- Dhandal Location in Punjab, India Dhandal Dhandal (India)
- Coordinates: 31°18′57″N 75°25′12″E﻿ / ﻿31.315782°N 75.419905°E
- Country: India
- State: Punjab
- District: Kapurthala

Government
- • Type: Panchayati raj (India)
- • Body: Gram panchayat

Population (2011)
- • Total: 524
- Sex ratio 261/263♂/♀

Languages
- • Official: Punjabi
- • Other spoken: Hindi
- Time zone: UTC+5:30 (IST)
- PIN: 144601
- Telephone code: 01822
- ISO 3166 code: IN-PB
- Vehicle registration: PB-09
- Website: kapurthala.gov.in

= Dhandal =

Dhandal is a village in Kapurthala district of Punjab State, India. It is located 10.8 km from Kapurthala, which is both district and sub-district headquarters of Dhandal. The village is administrated by a Sarpanch who is an elected representative of village as per the constitution of India and Panchayati raj (India).

== Demography ==
According to the report published by Census India in 2011, Dhandal has a total number of 122 houses and population of 524 of which include 261 males and 263 females.
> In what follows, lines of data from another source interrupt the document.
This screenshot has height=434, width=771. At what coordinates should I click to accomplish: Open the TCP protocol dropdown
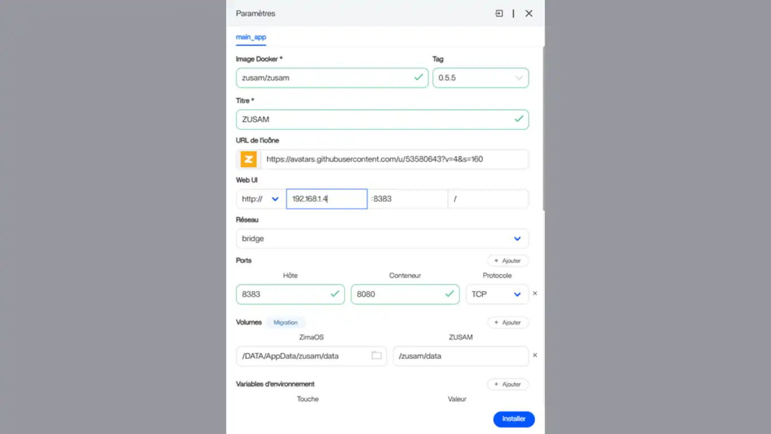(497, 294)
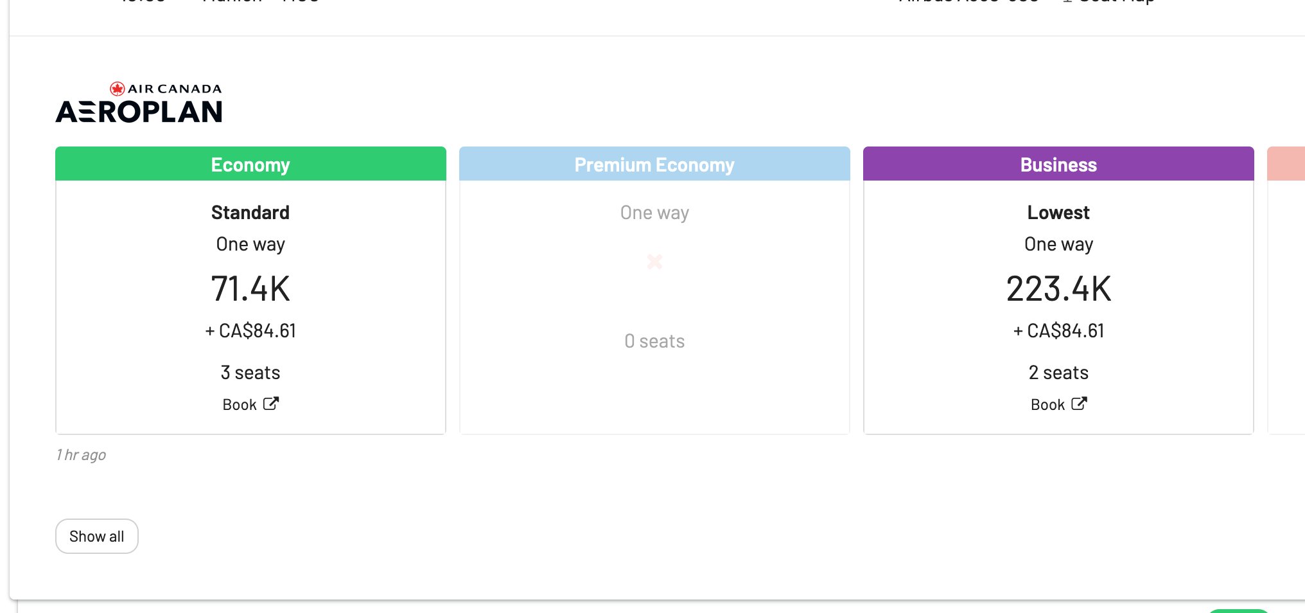Click the red X in Premium Economy
Screen dimensions: 1305x613
pos(654,262)
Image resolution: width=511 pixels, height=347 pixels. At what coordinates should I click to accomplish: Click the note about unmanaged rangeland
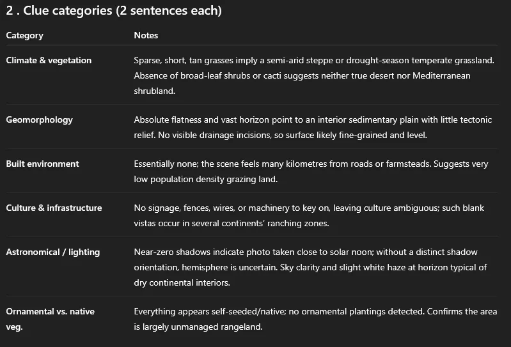pyautogui.click(x=315, y=319)
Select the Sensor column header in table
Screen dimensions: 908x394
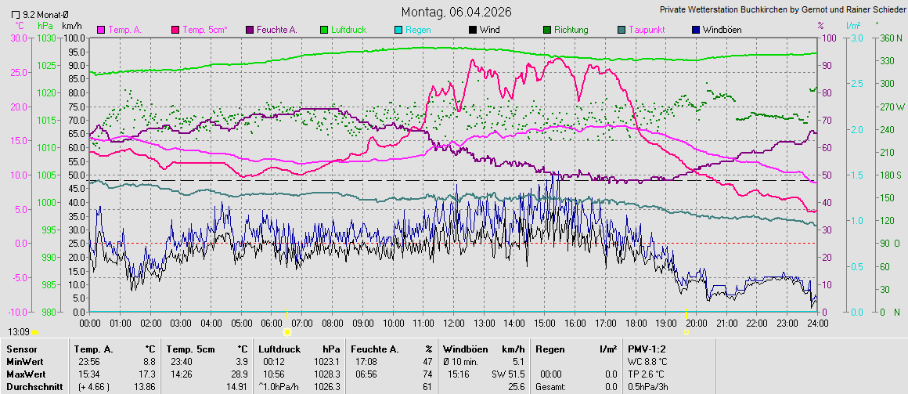[20, 349]
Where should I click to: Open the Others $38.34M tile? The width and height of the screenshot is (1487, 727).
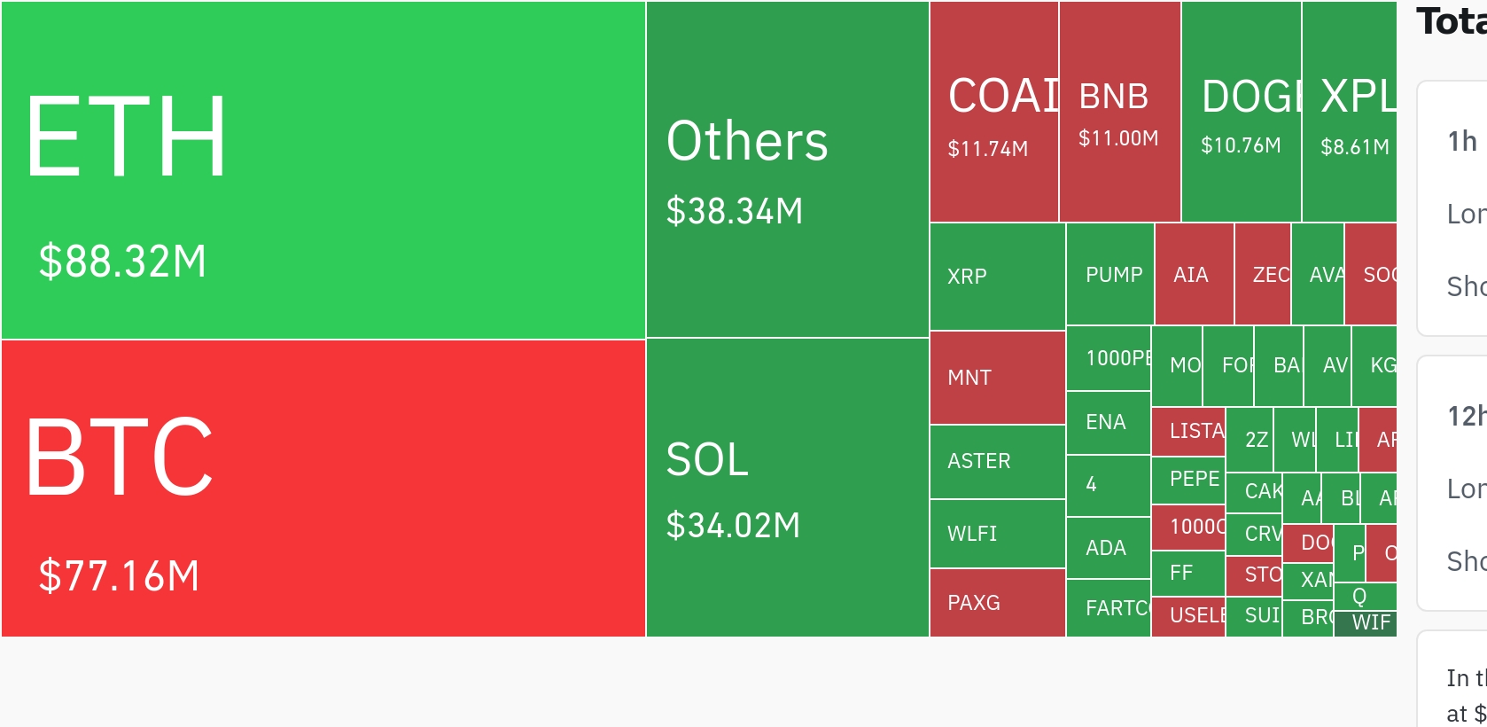tap(787, 169)
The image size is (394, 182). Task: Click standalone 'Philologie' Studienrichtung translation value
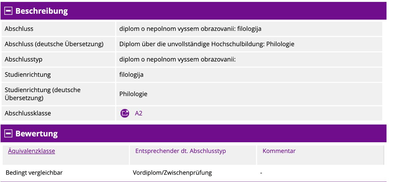(x=133, y=94)
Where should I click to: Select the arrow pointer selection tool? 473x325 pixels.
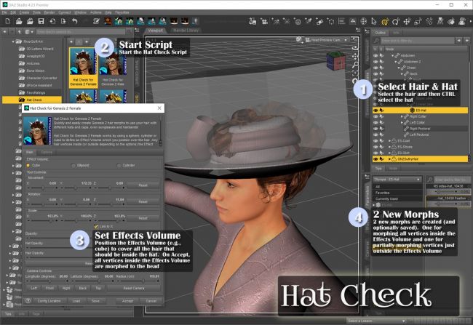[374, 21]
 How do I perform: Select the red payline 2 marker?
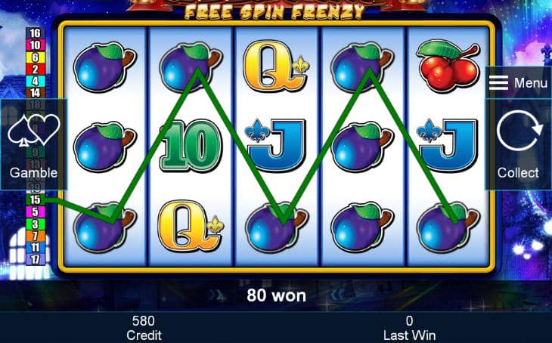coord(36,69)
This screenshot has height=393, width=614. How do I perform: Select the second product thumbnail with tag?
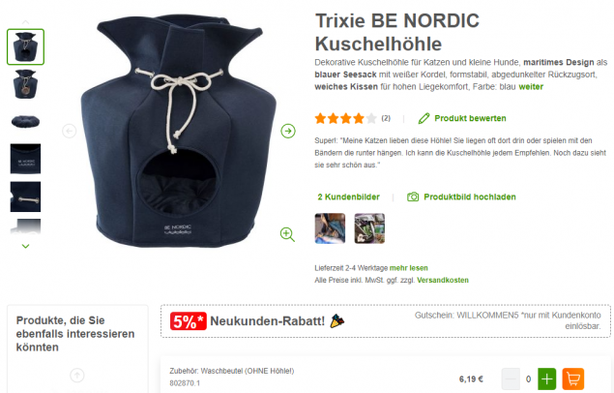tap(25, 84)
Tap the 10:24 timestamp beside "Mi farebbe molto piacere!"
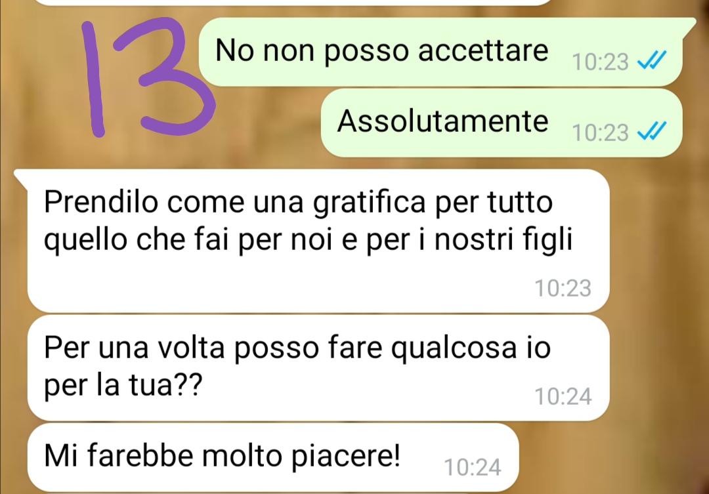 (x=473, y=467)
Literacy rate of Dhandal is 60.14%, lower than state average of 75.84%. The population of children under the age of 6 years is 95 which is 18.13% of total population of Dhandal, and child sex ratio is approximately 1065, higher than state average of 846.

== Caste ==
The village has schedule caste (SC) constitutes 52.48% of total population of the village and it doesn't have any Schedule Tribe (ST) population,

== Population data ==

| Particulars | Total | Male | Female |
|---|---|---|---|
| Total No. of Houses | 122 | - | - |
| Population | 524 | 261 | 263 |
| Child (0-6) | 95 | 46 | 49 |
| Schedule Caste | 275 | 137 | 138 |
| Schedule Tribe | 0 | 0 | 0 |
| Literacy | 60.14 % | 65.12 % | 55.14 % |
| Total Workers | 194 | 143 | 51 |
| Main Worker | 194 | 0 | 0 |
| Marginal Worker | 0 | 0 | 0 |

==Air travel connectivity==
The closest airport to the village is Sri Guru Ram Dass Jee International Airport.